● **GIVEN PASSAGE**:
Are your kids close in age? They may be at risk for autism

Are your kids close in age? If so, a new study suggests that your younger children may be at higher risk for developing autism.

The study, published in the January edition of the medical journal Pediatrics, links closely spaced pregnancies with an increase in autism diagnoses. Kids conceived before their older sibling was a year old were three times more likely to be diagnosed with some form of autism than children who were spaced at least three years apart, the study found.

Columbia University researcher Keely Cheslack-Postava, Ph.D., says that she and her colleagues did not look into the specific reasons for the uptick, but suspects that the mothers' bodies may not have had enough time between pregnancies to build up reserves of folate and iron, both of which are important in fetal development.

Though no one knows exactly what causes autism, many medical experts agree that the disorder is likely caused or at least influenced by a range of factors, including genetics and environment. In spite of the fact that vaccine-autism link has been debunked and Mercury-laced thimerosal has been removed from most vaccines, that debate still rages on, with some parents and researchers pointing to a "toxic tipping point" that triggers certain symptoms. This latest study shows that the prenatal environment may also play a part in the disorder.

The study looked at 662,730 second-born children in California between 1992 and 2002. "Even after adjusting for factors such as a mother's age, race, and education levels the findings still held," CNN reported. The rates also were not affected by premature birth or low birth rates.

But when it comes to autism, California has some unique factors of its own. The number of autism cases handled by that state's department of developmental service increased 636 percent from 1987 to 2003, according to an April 2010 Science Daily report. And two studies by researchers from the Institute for Social and Economic Research and Policy at Columbia University last year point to two possible reasons: localized environmental toxins and proximity to other children with autism.

In the first study, published in the Health & Place Journal, researchers analyzed data from 11,683 autistic children born in California between 1993 and 2001 and identified nearly 40 "clusters" in and around Los Angeles where high numbers of children with autism were found. In the largest of these, a 12-by-30-mile swath near West Hollywood, children were four times more likely to have been diagnosed with autism than elsewhere in the state. The second study, published in The American Journal of Sociology" and involving more than 300,000 California children, found that children who live near a child who has already been diagnosed with autism were more likely to receive an autism diagnosis themselves.

No, autism isn't contagious. But exposure to toxins in a particular area could explain the clusters, and an increase in autism awareness plus a decrease in the stigma associated with having autism could explain why more parents are willing to seek out a diagnosis. The autism spectrum itself has grown to include several disorders, including the all-encompassing PDD-NOS (Pervasive Developmental Disorder Not Otherwise Specified) that wouldn't have been considered to be autism just a decade or so ago.

And, of course, if you're already familiar with autism—the U.S. Department of Health and Human Services reports that about 1 in 100 children have an Autism Spectrum Disorder—then you know what to look for. According to the Columbia University researchers: "Meeting children with autism and having discussions with parents of children with autism could lead parents (of children not diagnosed with autism) to observe behavioral symptoms consistent with autism, to learn how to effectively identify and reach a physician, and to learn how to access and subsequently navigate services and service agencies."

So, should you change your pregnancy plans? Researchers say it's too early to tell, and that makes sense to us. The Duggar family, with 19 kids in 23 years and no autism diagnoses so far, does seem to defy the odds.

● **SOURCE INFORMATION**:

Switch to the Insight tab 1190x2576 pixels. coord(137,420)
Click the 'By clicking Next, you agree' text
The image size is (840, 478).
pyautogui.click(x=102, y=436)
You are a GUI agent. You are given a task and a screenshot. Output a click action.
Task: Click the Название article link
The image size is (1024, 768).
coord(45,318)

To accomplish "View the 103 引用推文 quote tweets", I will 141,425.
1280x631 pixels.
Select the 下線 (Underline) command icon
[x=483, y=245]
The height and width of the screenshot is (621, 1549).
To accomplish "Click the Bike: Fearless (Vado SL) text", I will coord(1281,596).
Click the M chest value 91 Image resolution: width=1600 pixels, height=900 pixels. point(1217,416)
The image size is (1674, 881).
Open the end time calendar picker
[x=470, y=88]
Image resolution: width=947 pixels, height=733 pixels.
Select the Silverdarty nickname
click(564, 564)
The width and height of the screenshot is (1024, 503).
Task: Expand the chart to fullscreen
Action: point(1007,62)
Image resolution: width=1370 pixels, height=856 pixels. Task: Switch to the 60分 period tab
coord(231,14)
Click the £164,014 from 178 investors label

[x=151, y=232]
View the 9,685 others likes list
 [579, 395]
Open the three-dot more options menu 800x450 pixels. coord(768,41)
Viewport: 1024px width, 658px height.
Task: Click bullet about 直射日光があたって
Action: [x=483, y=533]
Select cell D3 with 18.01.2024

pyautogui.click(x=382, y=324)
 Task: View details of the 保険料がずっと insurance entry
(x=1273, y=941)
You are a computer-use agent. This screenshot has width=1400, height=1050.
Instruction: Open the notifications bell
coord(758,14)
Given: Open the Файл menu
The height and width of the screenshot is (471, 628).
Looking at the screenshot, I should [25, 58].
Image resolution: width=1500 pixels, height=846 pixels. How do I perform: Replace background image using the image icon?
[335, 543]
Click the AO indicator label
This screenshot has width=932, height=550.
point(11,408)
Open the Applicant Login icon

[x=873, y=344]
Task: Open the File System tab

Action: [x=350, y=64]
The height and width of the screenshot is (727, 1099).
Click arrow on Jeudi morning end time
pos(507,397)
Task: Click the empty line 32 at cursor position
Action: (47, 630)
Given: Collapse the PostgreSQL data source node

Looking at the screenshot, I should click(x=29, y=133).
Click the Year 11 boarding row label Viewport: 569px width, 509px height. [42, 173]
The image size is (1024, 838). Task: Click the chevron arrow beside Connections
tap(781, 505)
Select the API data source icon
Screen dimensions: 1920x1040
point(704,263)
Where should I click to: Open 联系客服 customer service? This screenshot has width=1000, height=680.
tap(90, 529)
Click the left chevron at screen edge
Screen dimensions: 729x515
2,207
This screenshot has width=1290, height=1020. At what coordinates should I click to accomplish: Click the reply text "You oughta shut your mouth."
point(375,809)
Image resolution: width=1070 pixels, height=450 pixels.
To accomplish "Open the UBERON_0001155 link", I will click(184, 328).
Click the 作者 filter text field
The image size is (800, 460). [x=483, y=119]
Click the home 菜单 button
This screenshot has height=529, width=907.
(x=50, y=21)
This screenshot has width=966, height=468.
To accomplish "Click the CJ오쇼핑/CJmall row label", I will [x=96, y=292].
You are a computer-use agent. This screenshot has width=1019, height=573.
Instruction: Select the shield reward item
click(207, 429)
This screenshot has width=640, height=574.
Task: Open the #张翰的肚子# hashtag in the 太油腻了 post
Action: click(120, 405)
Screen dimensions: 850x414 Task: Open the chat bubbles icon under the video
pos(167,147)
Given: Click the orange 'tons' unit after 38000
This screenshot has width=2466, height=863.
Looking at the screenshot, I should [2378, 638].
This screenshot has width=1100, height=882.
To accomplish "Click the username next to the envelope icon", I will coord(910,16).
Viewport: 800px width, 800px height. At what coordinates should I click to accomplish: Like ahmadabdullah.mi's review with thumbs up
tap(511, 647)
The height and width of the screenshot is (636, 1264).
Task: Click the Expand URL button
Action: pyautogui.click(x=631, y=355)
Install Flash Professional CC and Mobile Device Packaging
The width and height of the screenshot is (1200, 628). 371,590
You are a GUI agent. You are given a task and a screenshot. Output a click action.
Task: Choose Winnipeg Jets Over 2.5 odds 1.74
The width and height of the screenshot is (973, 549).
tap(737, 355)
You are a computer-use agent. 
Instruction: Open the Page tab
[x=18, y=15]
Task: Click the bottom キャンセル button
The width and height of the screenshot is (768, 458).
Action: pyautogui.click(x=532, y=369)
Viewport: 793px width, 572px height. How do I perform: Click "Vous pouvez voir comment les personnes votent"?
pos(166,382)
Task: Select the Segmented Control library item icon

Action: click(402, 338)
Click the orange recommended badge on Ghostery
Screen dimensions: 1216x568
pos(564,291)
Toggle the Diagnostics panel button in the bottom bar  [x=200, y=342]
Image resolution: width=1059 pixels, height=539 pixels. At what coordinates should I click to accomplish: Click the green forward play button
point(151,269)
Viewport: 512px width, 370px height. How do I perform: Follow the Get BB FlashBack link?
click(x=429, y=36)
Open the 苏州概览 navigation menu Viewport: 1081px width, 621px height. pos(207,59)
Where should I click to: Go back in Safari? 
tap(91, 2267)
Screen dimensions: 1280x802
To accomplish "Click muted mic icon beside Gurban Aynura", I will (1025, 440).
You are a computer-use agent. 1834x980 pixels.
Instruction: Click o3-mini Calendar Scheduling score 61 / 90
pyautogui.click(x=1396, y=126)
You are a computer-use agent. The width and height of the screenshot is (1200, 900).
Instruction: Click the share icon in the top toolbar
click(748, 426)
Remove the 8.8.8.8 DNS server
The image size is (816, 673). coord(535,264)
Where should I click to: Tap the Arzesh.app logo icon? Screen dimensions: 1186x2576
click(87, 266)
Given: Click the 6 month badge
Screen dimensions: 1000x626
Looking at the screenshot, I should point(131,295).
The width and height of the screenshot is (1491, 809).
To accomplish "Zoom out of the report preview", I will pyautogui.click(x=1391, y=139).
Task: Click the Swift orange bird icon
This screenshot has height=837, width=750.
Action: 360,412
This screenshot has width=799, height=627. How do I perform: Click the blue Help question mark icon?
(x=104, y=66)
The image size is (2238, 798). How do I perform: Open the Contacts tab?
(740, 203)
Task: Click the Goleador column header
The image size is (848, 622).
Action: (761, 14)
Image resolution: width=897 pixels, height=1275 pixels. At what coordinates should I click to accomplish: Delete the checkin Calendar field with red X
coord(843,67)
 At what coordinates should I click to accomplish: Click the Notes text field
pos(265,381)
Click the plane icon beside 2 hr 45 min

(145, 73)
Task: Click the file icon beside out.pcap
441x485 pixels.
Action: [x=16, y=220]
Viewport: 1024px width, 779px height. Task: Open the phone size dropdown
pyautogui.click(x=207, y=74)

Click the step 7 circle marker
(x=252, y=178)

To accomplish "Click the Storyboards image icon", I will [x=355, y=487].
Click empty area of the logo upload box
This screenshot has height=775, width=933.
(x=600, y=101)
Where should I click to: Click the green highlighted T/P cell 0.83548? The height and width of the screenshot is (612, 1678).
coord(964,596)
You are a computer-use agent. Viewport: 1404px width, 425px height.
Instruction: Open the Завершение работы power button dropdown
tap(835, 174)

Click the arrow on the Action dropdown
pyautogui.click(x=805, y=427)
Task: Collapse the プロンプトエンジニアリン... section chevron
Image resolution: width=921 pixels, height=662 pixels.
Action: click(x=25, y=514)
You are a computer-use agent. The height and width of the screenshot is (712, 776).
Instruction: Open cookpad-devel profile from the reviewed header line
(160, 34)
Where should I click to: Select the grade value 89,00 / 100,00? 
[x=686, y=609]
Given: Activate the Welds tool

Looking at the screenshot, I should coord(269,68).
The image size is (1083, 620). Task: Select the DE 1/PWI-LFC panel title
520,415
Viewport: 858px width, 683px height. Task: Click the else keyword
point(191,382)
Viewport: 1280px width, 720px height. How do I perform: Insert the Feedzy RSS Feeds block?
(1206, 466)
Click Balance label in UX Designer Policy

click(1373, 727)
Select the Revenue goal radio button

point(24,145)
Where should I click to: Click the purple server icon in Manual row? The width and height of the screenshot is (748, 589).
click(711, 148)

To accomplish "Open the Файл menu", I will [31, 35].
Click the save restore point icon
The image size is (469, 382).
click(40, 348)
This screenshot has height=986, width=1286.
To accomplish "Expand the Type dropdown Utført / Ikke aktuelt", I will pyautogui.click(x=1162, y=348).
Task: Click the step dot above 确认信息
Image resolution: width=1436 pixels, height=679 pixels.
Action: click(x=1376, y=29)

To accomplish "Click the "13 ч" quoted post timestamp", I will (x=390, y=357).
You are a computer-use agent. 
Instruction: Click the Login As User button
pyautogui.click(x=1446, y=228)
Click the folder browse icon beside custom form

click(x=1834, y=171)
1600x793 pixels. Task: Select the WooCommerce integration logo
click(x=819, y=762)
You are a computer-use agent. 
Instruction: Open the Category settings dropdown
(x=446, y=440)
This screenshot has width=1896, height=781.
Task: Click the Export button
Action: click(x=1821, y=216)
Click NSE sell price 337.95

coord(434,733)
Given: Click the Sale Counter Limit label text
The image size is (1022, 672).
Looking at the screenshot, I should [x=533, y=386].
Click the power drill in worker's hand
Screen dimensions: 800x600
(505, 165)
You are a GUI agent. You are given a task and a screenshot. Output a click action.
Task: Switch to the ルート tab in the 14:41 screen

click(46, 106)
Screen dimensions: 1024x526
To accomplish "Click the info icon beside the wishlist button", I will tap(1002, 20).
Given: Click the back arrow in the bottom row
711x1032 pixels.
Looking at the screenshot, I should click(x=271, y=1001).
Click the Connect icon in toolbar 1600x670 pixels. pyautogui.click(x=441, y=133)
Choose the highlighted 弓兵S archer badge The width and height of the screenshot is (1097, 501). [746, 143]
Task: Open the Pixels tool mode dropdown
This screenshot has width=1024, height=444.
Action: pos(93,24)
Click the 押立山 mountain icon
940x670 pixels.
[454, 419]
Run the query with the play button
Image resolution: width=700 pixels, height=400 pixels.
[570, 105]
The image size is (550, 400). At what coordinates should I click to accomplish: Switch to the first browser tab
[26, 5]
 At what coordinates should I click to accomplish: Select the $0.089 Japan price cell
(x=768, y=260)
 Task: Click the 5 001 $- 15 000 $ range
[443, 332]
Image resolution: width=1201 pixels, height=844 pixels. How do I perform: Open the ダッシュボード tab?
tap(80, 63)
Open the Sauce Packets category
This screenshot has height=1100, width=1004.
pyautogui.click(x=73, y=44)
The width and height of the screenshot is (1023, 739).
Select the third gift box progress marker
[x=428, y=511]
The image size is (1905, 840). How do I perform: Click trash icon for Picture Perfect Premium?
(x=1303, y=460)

● **QUESTIONS ON THE MATERIAL**:
a – Reproduce the part of the autism article that opens with the words containing "The study looked" and closes with "low birth rates.".
b – In the autism article above, what reason does Keely Cheslack-Postava suggest for the higher autism rate among children conceived soon after an older sibling? Answer in one to three sentences.

● **SOLUTIONS IN ORDER**:
a –
The study looked at 662,730 second-born children in California between 1992 and 2002. "Even after adjusting for factors such as a mother's age, race, and education levels the findings still held," CNN reported. The rates also were not affected by premature birth or low birth rates.

b – She suspects that the mothers' bodies may not have had enough time between pregnancies to rebuild their reserves of folate and iron. Both nutrients are important in fetal development. She notes, however, that the researchers did not study the specific reasons for the increase.